The U.S., Japan, and South Korea revealed new sanctions to punish North Korea for an unprecedented series of missile tests, as they struggle to pressure Pyongyang to return to the negotiating table.
The U.S. unveiled measures against three individuals for their connection to the ruling Workers’ Party of Korea, while Japan targeted three groups and one individual. South Korea added eight individuals and seven institutions it said were connected with North Korea’s missile and nuclear weapons development program.
The allies are grappling for new ways to ramp up pressure against North Korea, which is already under comprehensive U.S. and United Nations sanctions. The existing sanctions regime includes a cap on fuel imports and limits on foreign income.
Russia and China, two long-time partners of North Korea, have veto power at the UN Security Council and have shown no intent to punish leader Kim Jong Un with extra sanctions. They played a critical role in passing such measures five years ago after Kim’s last atomic test.
North Korea has fired off a record number of missiles this year with the U.S. and its allies focused on Russia’s invasion of Ukraine. In November, North Korea test-fired a suspected intercontinental ballistic missile with an estimated range long enough to carry a warhead to the American mainland, highlighting the challenge for U.S. President Joe Biden.
The U.S., South Korea, and Japan have promised a coordinated response if Kim defies United Nations resolutions and detonates an atomic device.

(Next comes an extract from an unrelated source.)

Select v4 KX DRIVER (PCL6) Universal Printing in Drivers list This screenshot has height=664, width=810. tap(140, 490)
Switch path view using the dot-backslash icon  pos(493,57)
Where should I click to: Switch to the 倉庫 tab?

Among the organizations added to Japan’s sanctions list was Lazarus Group, which the government said also goes under aliases including the New Romantic Cyber Army Team. North Korea in recent years has intensified its cybercrime operations, including stealing from cryptocurrency platforms, to generate revenue to prop up its ailing economy.
A report from blockchain research firm Chainalysis said North Korea’s hacker army stole $400 million in crypto assets in 2021. In April of this year, the U.S. Treasury Department tied the North Korean hacking group Lazarus to the theft of over $600 million in crypto from a software bridge used by a popular video game.
The U.S. previously sanctioned a “virtual currency mixer,” Blender.io, that the government said was tied to North Korean hacking and money-laundering activities.
The U.S. could still target North Korean shipping companies, coal exports to China, and Chinese companies employing overseas North Korean laborers, as well as North Korean efforts to steal cryptocurrency, said Anthony Ruggiero, a former North Korea director on the White House National Security Council who is now at the Foundation for Defense of Democracies think-tank.
“There’s a lot left to sanction,” Ruggiero said, speaking Thursday at an event on threats to non-proliferation. “We’ve got to reinvigorate the pressure campaign.”
National Security Council Advisor Jake Sullivan told a Center for Strategic and International Studies forum on Wednesday that new sanctions were “coming forward” and that the U.S. would bolster military and intelligence cooperation with Japan and South Korea.
Tighter military cooperation with Tokyo and Seoul would include upgrading “the alliance software that we have in the region,” and “steps with respect to the hardware,” Sullivan said, without providing further details.